▸ **What is being asked**: Repeat the entries exactly but omit the pictures.

● ● ● ● ● ● ●

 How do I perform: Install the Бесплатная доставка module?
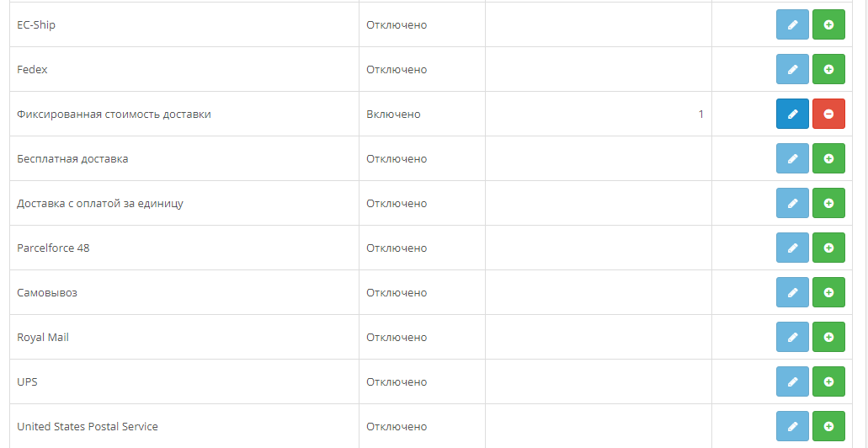(x=828, y=159)
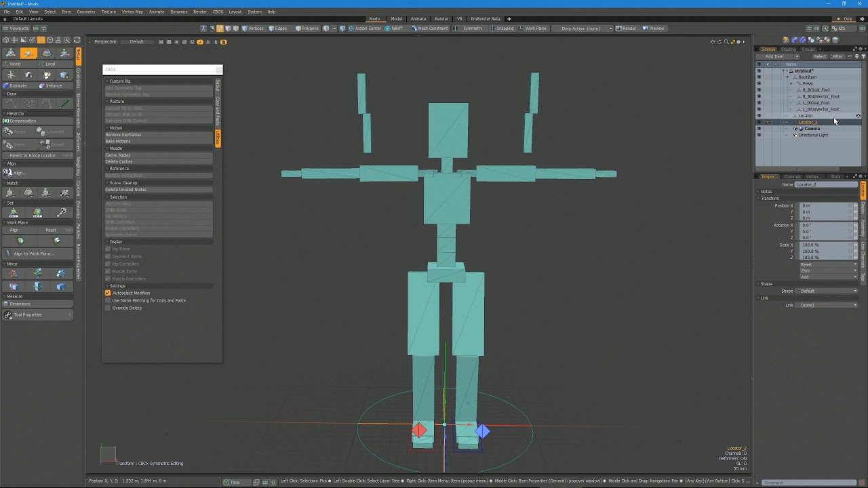
Task: Click the red Mirror tool icon
Action: click(x=13, y=274)
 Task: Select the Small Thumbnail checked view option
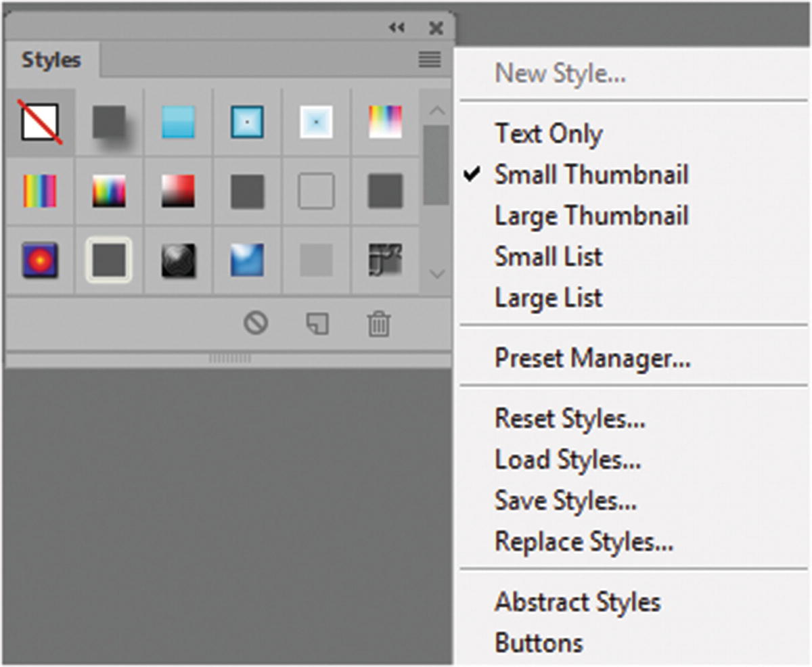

● ● ● ● ● ● ●

▸ **Task output**:
 How do I perform: Install the Бесплатная доставка module?
(x=828, y=159)
Task: Click the red Mirror tool icon
Action: click(x=13, y=274)
 Task: Select the Small Thumbnail checked view option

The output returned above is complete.